Because the samples are taken every millisecond per processor, each sample represents 1 millisecond of CPU time. However exactly where the sample is taken is effectively ‘random’, and so it is really ‘unfair’ to ‘charge’ the full millisecond to the routine that happened to be running at the time the sample was taken. While this is true, it is also true that as more samples are taken this ‘unfairness’ decreases as the square root of the number of samples. If a method has just 1 or 2 samples it could be just random chance that it happened in that particular method, but methods with 10 samples are likely to have truly used between 7 and 13 samples (30% error). Routines with 100 samples are likely to be within 90 and 110 (10% error). For ‘typical’ analysis this means you want at least 1000 and preferably more like 5000 samples (There are diminishing returns after 10K). By collecting a few thousand samples you insure that even moderately ‘warm’ methods will have at least 10 samples, and ‘hot’ methods will have at least 100s, which keep the error acceptably small. Because PerfView does not allow you to vary the sampling frequency, this means that you need to run the scenario for at least several seconds (for CPU bound tasks), and 10-20 seconds for less CPU bound activities.

If I have shorter scenario I just insert loop into the code
if I have longer scenario, I either meaure part of it or reduce data to have 1-2 minutes

Also, if you want to compare time, better to make sure that there is no other tasks on the same machine: open resource monitor (Win+R, resmon, enter) and watch for resource consumption.

Also take into account, that possibly you need to measure warm run (so run scenario once before profiling to load caches, etc.
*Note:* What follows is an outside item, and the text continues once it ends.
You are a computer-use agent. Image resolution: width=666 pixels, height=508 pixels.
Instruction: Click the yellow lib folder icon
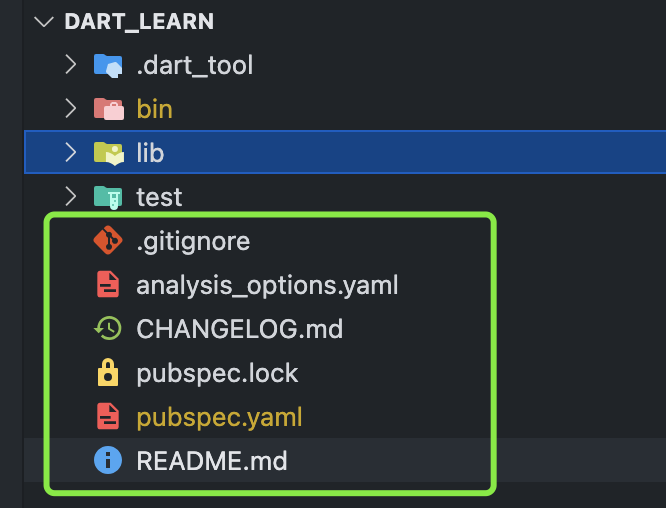(x=109, y=153)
But sometimes cold start is also interesting).

Collect the trace

Collection from the command line

You can instruct perfview to collect trace from the command line. For example below is a simple PowerShell script that I use for collecting thread time trace. It starts collection, builds a trace name from a timestamp, and stops collection when Electroinic Reporting finishes format generation (it detects the moment using windows event log monitoring).

c:\programs\PerfView collect "e:\traces\$(date -format "ddMMyyyy_hhmm").etl" `
     -CircularMB:20000 -ThreadTime `
     -NoNGenRundown `
     -StopOnEtwEvent:Microsoft-Dynamics-ElectronicReporting/FormatMappingRun/Stop

Collection from the gui

Press Collect\Collect
Set parameters:
1. Name of the trace - set the name that will remind you of optimization phase and type of data (for example “initial-cpu.etw”) it can help to find baseline for comparison of traces later
2. Set trace length (1G is enough) - if it is too short, tool wil use it as a circular buffer, so events at start will be lost
3. Set “thread time”, if you are not sure that CPU is bottleneck, do not set if you are 100% sure the task is CPU bound
4. Set “No V3.X NGEN Symbols”
5. Set “Zip” and “merge” if you want to take the trace from current machine to view on other machine (for example, if you have sources and symbols there)
Press “Start collection”. During collection pay some attention to the trace size
Press “Stop collection”

Thats all for today, the next time we will start to analyze a trace.

Written on November 11, 2018